Classic Computer Magazine Archive ANTIC VOL. 2, NO. 7 / OCTOBER 1983

GAMES DEPARTMENT

CHEERS AND BOOS

by DAN GUTMAN

George Plimpton was right. Atari's Home Run baseball game may have been the worst-looking and poorest-playing video game ever invented. Instead of nine players on a team, you had three, and when you moved the joystick, all three of them moved as a unit. The game looked as much like baseball as Howard Cosell looks like Jim Palmer. The other early Atari VCS sports games, Basketball, Bowling, Football, Golf, Volleyball, and Pele's Soccer, were uniformly inferior compared to Intellivision's offerings.

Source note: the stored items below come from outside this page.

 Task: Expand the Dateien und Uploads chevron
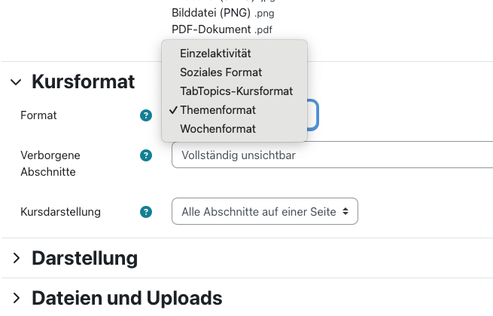[17, 298]
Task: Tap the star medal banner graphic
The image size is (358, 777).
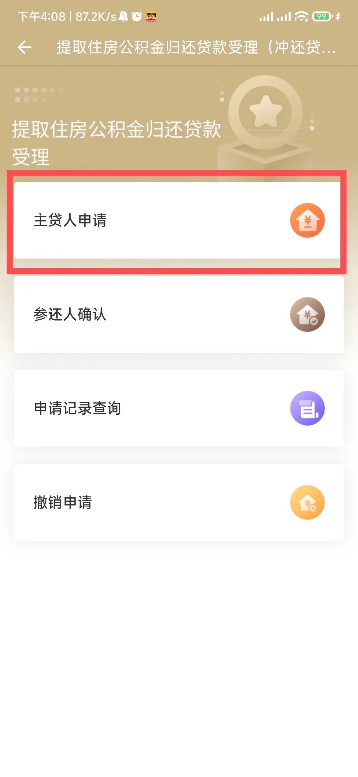Action: point(266,112)
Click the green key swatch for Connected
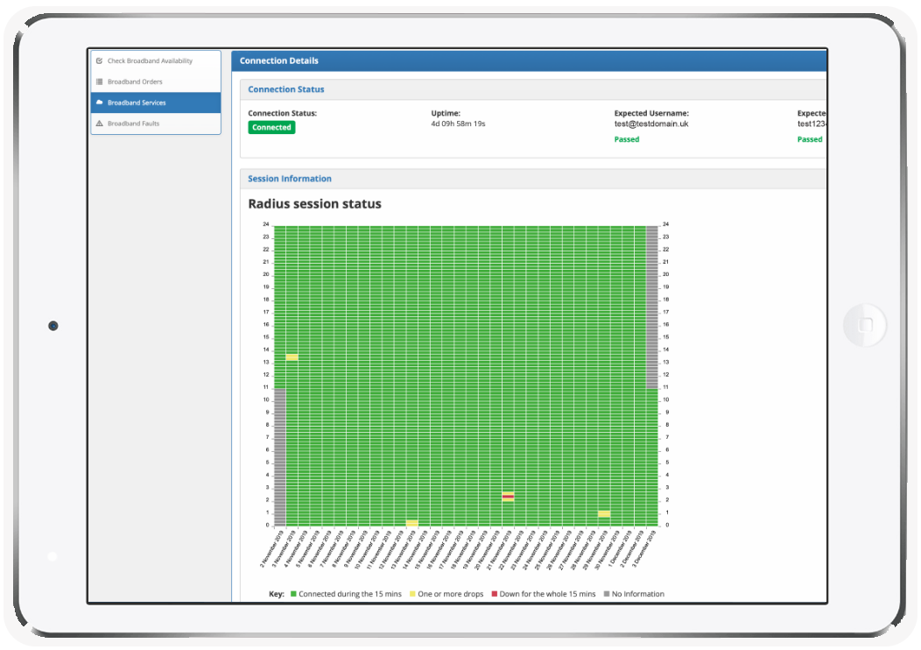The image size is (921, 650). click(x=293, y=594)
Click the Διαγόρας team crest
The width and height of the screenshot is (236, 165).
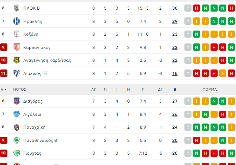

Sports games are tough. While most games give a designer the freedom to create new and imaginative scenarios, sports games must resemble real life. That baseball diamond has to be shaped like a diamond and there have to be nine players on it. There also must be a ball and the capacity to throw it anywhere on the field. All the traditional and complicated rules of baseball must be adhered to. That's a tall order for any game, much less a game jammed into a 4K cartridge. Nevertheless, video game designers have been unable to resist the temptation to turn every real sport (except maybe bocce ball) into a home game. And in the last year, as they have learned to bring more and more complexity out of the Atari VCS, their efforts have paid off. The following are some of the best sports games for that system.

Pong was the first video sports game, but we have come light years since 1972. Both Atari's RealSports Tennis and Activision's Tennis are excellent versions of tennis, and are nearly identical. We get a view from behind one player, the view we are familiar with from watching tennis matches on television. You can move your player all over the court and you hit the ball merely by running into it -- no need to swing a racquet. The red button is used only to serve. Both games automatically keep score for you. Though both companies claim that you can direct your shots cross-court or down the baseline, this is almost impossible. Both games are fast, furious, and a lot of fun, especially against a human opponent. An added attraction is the perfect shadow following the ball in flight.

There are slight differences in the two games. Atari's is a little cleaner lookin -- players wear colored tennis outfits, the net has holes in it and you can actually punch an eight-letter name in the screen for each player. In Activision's game, however, the computer is a little tougher to beat.

Activision also has a somewhat similar Hockey cartridge. In this game you and your opponent each have two players and you bat the puck in one direction or the other with your stick. The game is very good and has all the elements of real hockey. Except for the fistfights.

THE NEW NATIONAL PASTIME

With just one joystick and nine or 12 players to control, it is debatable whether or not team sports like baseball and football can be successfully translated into video games. There is just so much going on. However, both Atari and arch-rival Mattel (with their M Network line) have come up with some pretty good efforts that go far beyond the first Atari sports game.

Like the tennis games, Atari's RealSports Baseball and Mattel's Super Challenge Baseball are very similar. Both games field nine players and feature pitching, hitting, baserunning and fielding. But this time Atari has the better game for several reasons: In the Atari game you can play either against the computer or against a friend, while Mattel requires that you have friends in order to play their game. You can hit home runs in the Mattel game, but all batted balls are grounders - something I can't figure out. The Atari game has a clever feature - the VCS randomly decides which of your pitches will be accurate. So like in real baseball, you may have a Nolan Ryan fastball one day and the next day you could have nothing on the ball.

The two companies go head-to-head again with RealSports Football and Super Challenge Football, and this time it's a toss-up. Both have scrolling playfields. The Mattel game, amazingly, does not have any kicking in it, but unlike the Atari game, you can program the actions of every player on your team individually. On the Atari game, you can kick field goals and the crowd cheers your good plays, but mattel has the field marked off for every yard, not every ten. Both are good games, if you want to play football on your TV set.

Some sports don't lend themselves to video games very well. It's doubtful that we'll ever see a good bowling or golf cartridge, and why would you want to? The precision of rolling the ball or swinging a club can't be duplicated as long as we have joysticks with simple on-off fire buttons. But there are some other unexpected sports that have been turned into video games that are quite good . . .

Track and Field - amazingly, two companies are about to release nearly identical games before the 1984 Olympics. Activision's Decathlon and Starpath's Sweat both contain all ten events of the decathlon, an incredible accomplishInent. Running, long jumping, discus throwing, javelin, and pole vaulting are all included in these games.

Driving -- Some people may not consider auto racing a sport, but just about every video game company has at least one such game and Activision has three. The best is their Enduro, in which you drive your car on dangerous twisting roads through darkness, snow, and fog. Atari's Pole Position, translated front their hit arcade game, is also very good, although it tends to look better than it drives. The 5200 version of the same game is excellent.

There are others - boxing, skiing, swimming, checkers, chess, bridge, pinball, basketball, and more - in varying degrees of success. Playlng VCS sports may not be as much fun as going out and whacking a few fungoes in the sun, but at least you don't have to worry about busting any windows.